The One-Method Silent Killer in Your Cucumber Suite

Jason Morrison

There’s a single method in your Cucumber suite, right now, that could silently allow regressions and ambiguity to slip in without you ever knowing. Guess which one! Actually, bonus points to you if you scroll down to the comments and make a guess before finishing this post.

Did you guess? If not, here are a few more hints.

It uses regular expressions.

It’s a large cascading conditional statement.

It’s well-intentioned, and serves as a central lookup and naming convention for what would otherwise be magic constants.

“I’ll take ‘deprecated methods’ for a thousand, Alex.”

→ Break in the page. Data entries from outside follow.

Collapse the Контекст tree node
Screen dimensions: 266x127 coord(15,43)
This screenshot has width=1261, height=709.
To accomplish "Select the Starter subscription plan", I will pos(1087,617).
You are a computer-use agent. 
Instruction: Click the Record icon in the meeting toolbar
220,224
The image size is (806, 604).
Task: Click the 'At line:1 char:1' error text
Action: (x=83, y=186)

Ready for the reveal? It’s HtmlSelectorsHelpers#selector_for. Yikes! Now that I’ve named names, let’s play everyone’s favorite game, spot-the-regex-bug:

module HtmlSelectorsHelpers
  def selector_for(locator)
    case locator

    # snip a few lines

    when /the "([^"]+)" story/
      story = Story.find_by_title!($1)
      "##{dom_id(story)}"

    # snipped another 100+ lines

    when /^the related link for the "([^"]+)" story$/
      story = Story.find_by_title!($1)
      "a#some_selector_for_story_#{story.id}"
  end
end

Spot it? This one is fairly easy to find - a step definition like:

When I click on the related link for the "Make some bread" story

would match both regular expressions, because the first regular expression doesn’t match against the beginning ^ or end $ of the line. Since the case statement just evaluates from the top down, the first match wins.

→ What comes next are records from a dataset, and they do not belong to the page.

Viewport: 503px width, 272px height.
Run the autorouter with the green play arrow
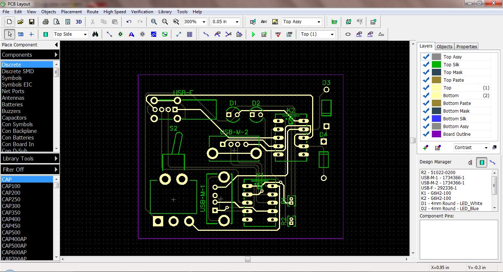coord(254,34)
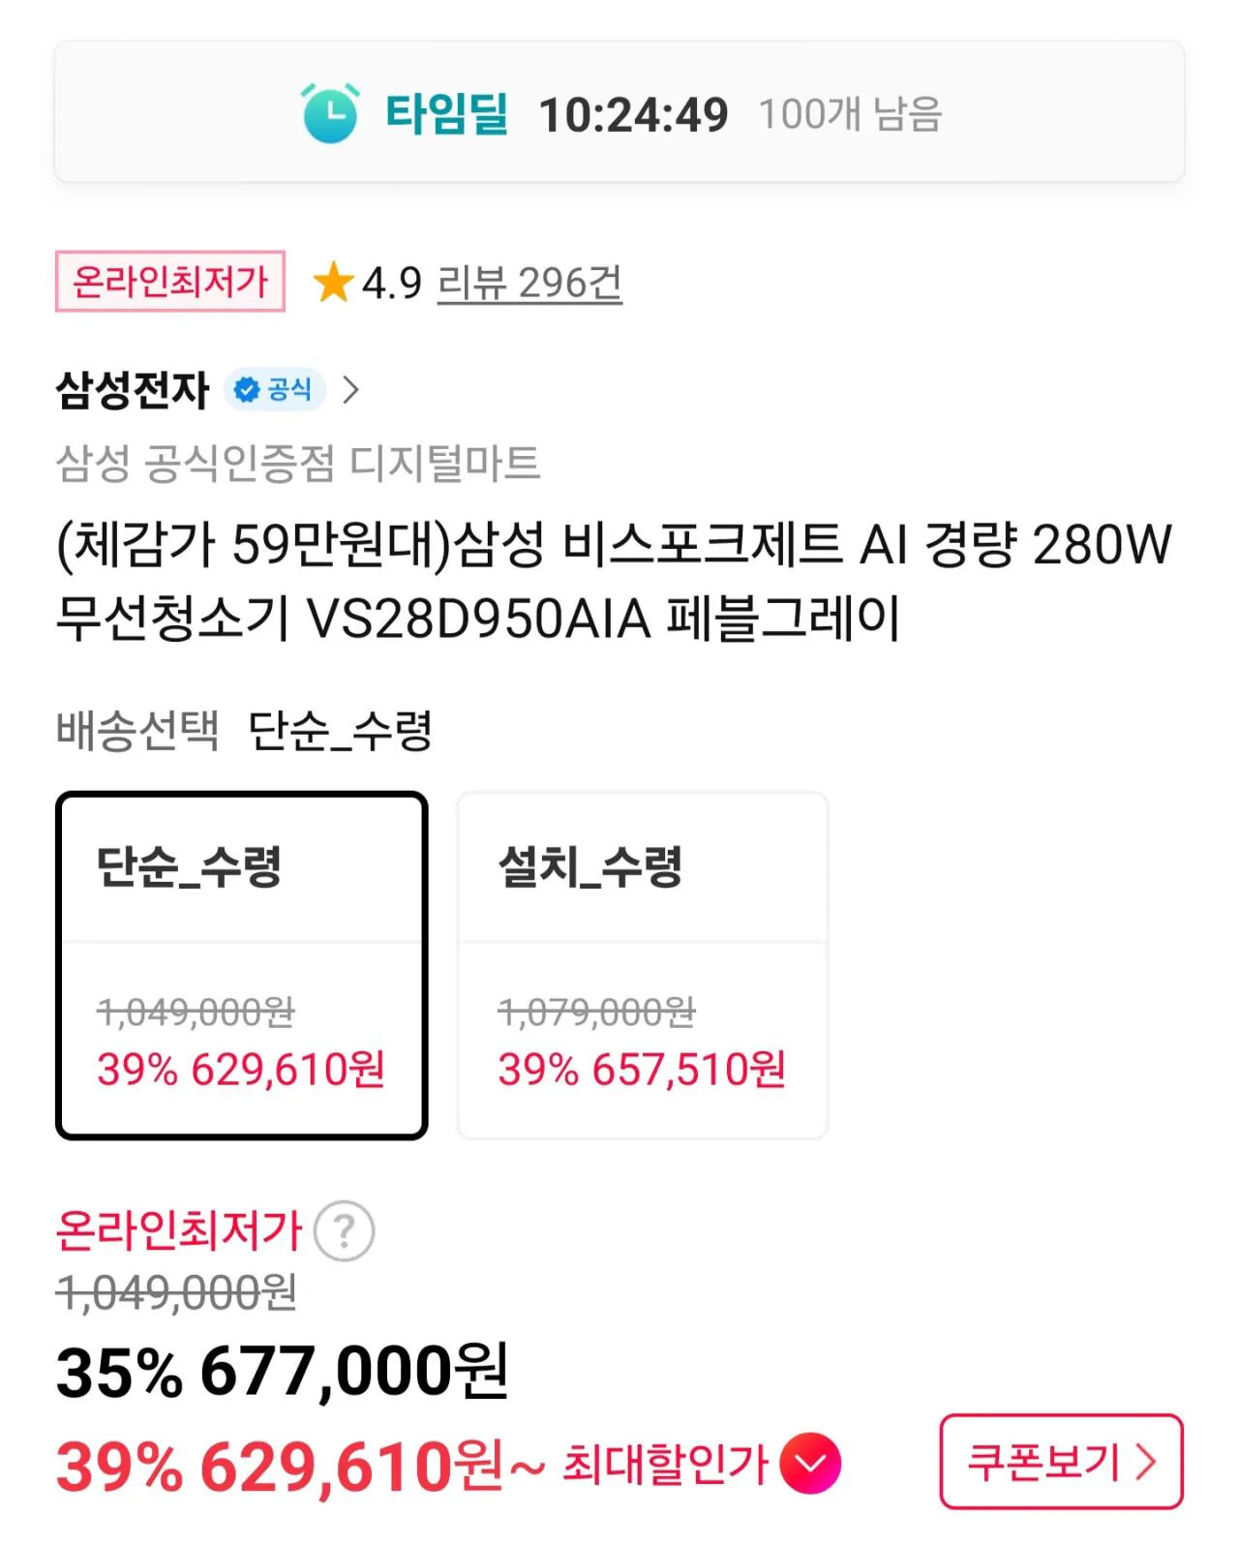Click the 100개 남음 stock text
The image size is (1239, 1546).
click(854, 113)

How did I find that? I was adding a new piece of functionality to click on the related link, wrote that new selector, ran the test, and it failed. I wrote my passing implementation. Still failed. I tried it out in my browser, where things worked normally. It took some sleuthing to figure out that the wrong selector was being used, and where it was coming from.

Digging deeper

Some other issues are actually lurking somewhere in the 100+ snipped lines of regexes. Let’s say you add another selector like this:

when /^the comment button for the "([^"]+)" story$/
  # ...

If that is listed after the /the "([^"]+)" story/ matcher, it will never be matched. If you’re not careful, even if you are disciplined about reaching the red state in TDD while adding the new feature, this can lead to subtle regressions later down the line. Consider a link or piece of content that gets moved around on the page: if the broad regexp still matches it, you could end up with a false positive test.

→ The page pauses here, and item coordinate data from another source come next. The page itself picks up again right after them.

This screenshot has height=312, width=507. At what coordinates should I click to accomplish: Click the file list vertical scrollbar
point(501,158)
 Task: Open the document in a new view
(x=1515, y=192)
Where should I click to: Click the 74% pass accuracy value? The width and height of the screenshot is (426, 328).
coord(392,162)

So, what’s the general issue here? When I think about the set of selectors I implement, I believe it’s a design drawback to allow developers to add ambiguously matching selectors. It would be better if the selector_for method were to give you early notice of multiple colliding matches.

What might such an implementation look like? Well, if we used a construct other than the case statement, then selector_for could evaluate all possible matches, and raise an exception if there are multiple matches.

Consider this example:

def selector_for(locator)
  selectors = {
    "the page" => "html > body",

    /the project dropdown/ => '#project-selection ul',

    /the "([^"]+)" story/ => lambda {
      story = Story.find_by_title!($1)
      "##{dom_id(story)}"
    },

    /^the related link for the "([^"]+)" story$/ => lambda {
      story = Story.find_by_title!($1)
      "a#some_selector_for_story_#{story.id}"
    }
  }

  matches = selectors.map do |selector, result|
    if locator =~ selector
      if result.respond_to?(:call)
        result.call
      else
        result
      end
    end
  end.flatten

  raise "Ambiguous matches!" if matches.size > 1

  matches.first
end

(This is just an illustration. I’ve no idea what the performance impact is here, or if the above code works. You could smooth out the interface a bit, too.)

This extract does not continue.